Holistic solutions: Change our driving culture and infrastructure, by changing the way car use is priced from fixed charges to a per mile basis (“Pay as you drive”).   Removing subsidies to use cars when other forms of transport are available, and redesigning our cities to make them easier to get around on foot, bike, and public transport.  Like other holistic solution, all these steps increase safety and reduce congestion, reduce obesity and associated health problems, as well as reducing the use of gasoline.

Problem: Wind and Solar are intermittent resources, but coal produces too much CO2 and natural gas prices are rising rapidly.

Quick Fixes: Nuclear power and “Clean” Coal.

Holistic Solutions: Shift our demand for electricity to times when it is available, by using time of use pricing, energy storage and demand alignment, and distributed energy storage such as plug in hybrid vehicles.

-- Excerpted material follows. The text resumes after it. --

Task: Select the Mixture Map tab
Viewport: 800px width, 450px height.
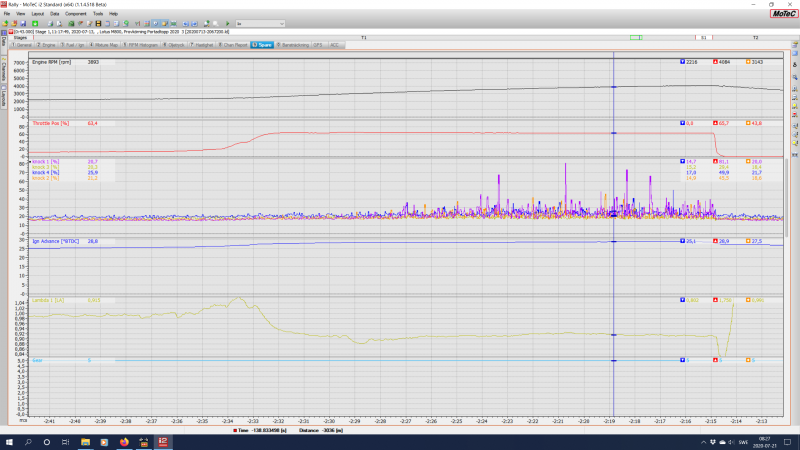Action: 105,45
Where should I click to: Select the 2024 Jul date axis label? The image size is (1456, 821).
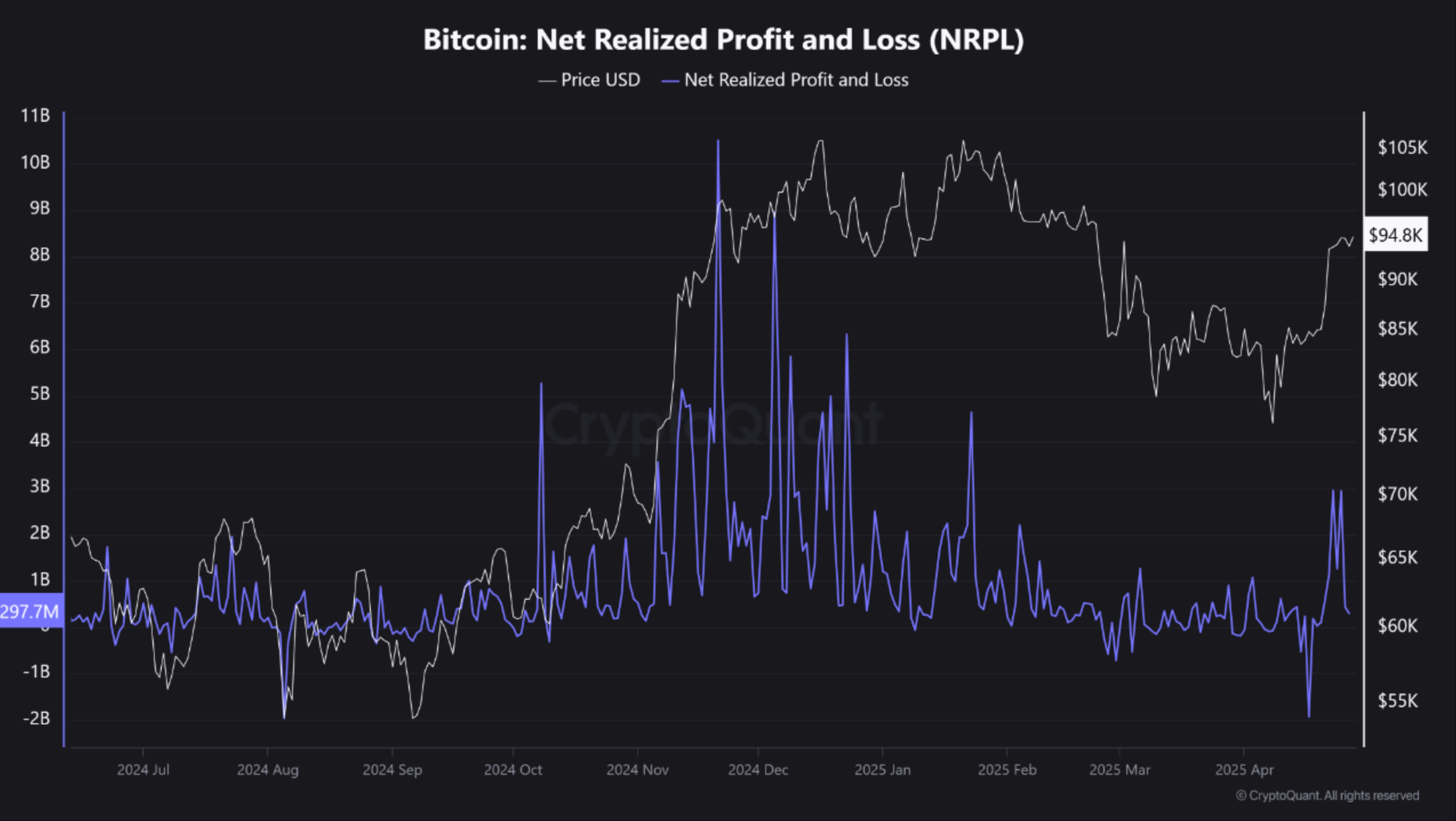[x=143, y=770]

Investing opportunities:On thing that’s striking about these examples is it’s much easier to find investment opportunities in the quick fixes than in the holitistic solutions.  To invest in ethanol, you can just buy ADM or one of the multitude of ethanol stocks that have been going public recently, but I have yet to come up with a satisfactory way to invest in better urban planning (except buy a house in a walkable community, which is something I’m planning on doing this summer.   Stapleton is the community.  I currently live there, but I’ve been renting and waiting for the end of the housing bubble.  I actually don’t think that housing is going to go up again any time soon, but I’m tired of waiting.) 

The investment landscape is a little better when it comes to energy management.  Itron and Siemens both have divisions that help utilities manage their grids better, and there are many battery and other energy storage companies to choose from.  Still, it’s a lot harder to pick through battery companies than to just buy a nuclear powered utility or uranium miner.

Holistic solutions, by their nature, have weak boundaries… the benefits tend to be diffuse, and spread over society as a whole, so it is difficult to charge fairly for them.  This, I think, is why there are so few companies pursuing them when they can pursue a quick fix that they can charge for up front.  

Companies have an obligation to their shareholders to make money.  It’s our job, as human beings, to work towards regulations that make it easier for companies to make money with holistic solutions that actually solve the problem than it is to make money with quick fixes that just cover the problem up.